* start ENTRIES *
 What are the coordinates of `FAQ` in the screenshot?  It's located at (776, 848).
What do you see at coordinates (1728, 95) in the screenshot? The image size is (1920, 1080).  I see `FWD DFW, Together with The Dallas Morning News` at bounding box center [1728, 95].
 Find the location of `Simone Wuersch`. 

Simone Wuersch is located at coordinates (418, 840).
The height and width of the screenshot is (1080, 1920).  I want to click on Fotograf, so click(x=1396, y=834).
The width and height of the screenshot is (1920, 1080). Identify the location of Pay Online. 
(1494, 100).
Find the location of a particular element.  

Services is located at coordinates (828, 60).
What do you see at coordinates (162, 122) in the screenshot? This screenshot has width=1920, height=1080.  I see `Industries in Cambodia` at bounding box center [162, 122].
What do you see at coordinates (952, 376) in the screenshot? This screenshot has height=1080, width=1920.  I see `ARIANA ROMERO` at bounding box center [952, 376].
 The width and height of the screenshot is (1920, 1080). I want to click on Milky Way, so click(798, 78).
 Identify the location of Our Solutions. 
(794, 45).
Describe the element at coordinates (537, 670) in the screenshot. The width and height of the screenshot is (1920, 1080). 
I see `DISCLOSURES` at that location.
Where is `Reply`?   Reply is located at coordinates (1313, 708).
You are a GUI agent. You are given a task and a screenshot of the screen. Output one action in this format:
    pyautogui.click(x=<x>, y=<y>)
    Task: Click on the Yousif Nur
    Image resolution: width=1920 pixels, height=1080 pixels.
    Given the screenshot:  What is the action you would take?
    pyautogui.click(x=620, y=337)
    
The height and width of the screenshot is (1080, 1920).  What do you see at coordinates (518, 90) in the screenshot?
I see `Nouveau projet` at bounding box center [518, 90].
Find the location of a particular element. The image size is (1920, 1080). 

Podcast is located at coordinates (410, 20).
* end ENTRIES *
Copy out every line of the items above that contains the word "width".

- _SOLVED EXERCISE_:
The height and width of the screenshot is (1080, 1920).  I want to click on Fotograf, so click(x=1396, y=834).
The width and height of the screenshot is (1920, 1080). Identify the location of Pay Online. 
What do you see at coordinates (162, 122) in the screenshot? This screenshot has width=1920, height=1080.  I see `Industries in Cambodia` at bounding box center [162, 122].
What do you see at coordinates (952, 376) in the screenshot? This screenshot has height=1080, width=1920.  I see `ARIANA ROMERO` at bounding box center [952, 376].
 The width and height of the screenshot is (1920, 1080). I want to click on Milky Way, so click(798, 78).
Describe the element at coordinates (537, 670) in the screenshot. The width and height of the screenshot is (1920, 1080). 
    Image resolution: width=1920 pixels, height=1080 pixels.
The height and width of the screenshot is (1080, 1920).  What do you see at coordinates (518, 90) in the screenshot?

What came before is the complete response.